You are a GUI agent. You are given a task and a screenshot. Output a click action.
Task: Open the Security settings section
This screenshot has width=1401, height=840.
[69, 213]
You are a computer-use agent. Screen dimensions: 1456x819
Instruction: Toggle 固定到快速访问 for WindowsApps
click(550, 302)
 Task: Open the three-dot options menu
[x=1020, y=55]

- _WHAT IS NEEDED_
The reply must be a number and nothing more: the count of lines above that contain the word "agent".

- _TASK RESPONSE_
2